5847
UNTRACED
Study portrait
Joseph Joachim 1903
Head and shoulders to the left, full face, wearing a brown coat and waistcoat, white shirt and black tie and gold spectacles, all against a brown background
Oil on canvas, [dimensions unknown]
Inscribed lower right: László F.E. / 1903
Sitters’ Book I, f. 66: Joseph Joachim / 13th December 1903
Joseph Joachim, violinist, composer, conductor and teacher, was born on 28 June 1831, on an estate of the Esterházy family at Kittsee near Pressburg (then Hungary, now Bratislava, Slovakia), the seventh of eight children[1] of the Jewish wool merchant Julius Joachim and his wife Fanny, née Figdor[2] (1791-1867). In 1833 the family moved to Pest where he became a pupil of Stanislaw Serwaczyński, the leader of the Pest opera orchestra, and was already performing in public at the age of seven.
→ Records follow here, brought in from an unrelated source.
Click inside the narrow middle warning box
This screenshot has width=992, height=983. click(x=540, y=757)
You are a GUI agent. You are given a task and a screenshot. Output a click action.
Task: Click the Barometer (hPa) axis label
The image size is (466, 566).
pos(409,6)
Soon afterwards he went to Vienna to live with his cousin Fanny (née Figdor) and her husband Hermann Christian Wittgenstein,[3] who brought him up with their eleven children. In Vienna he studied under Georg Hellmesberger and Joseph Böhm at the Conservatorium. In 1843 he moved to Leipzig where he met Mendelssohn, a family friend of the Wittgensteins, who took over the personal supervision of his studies and became his devoted mentor. In August that year he shared a concert programme with Clara Schumann, which marked the beginning of a lifelong friendship with her and her husband, Robert.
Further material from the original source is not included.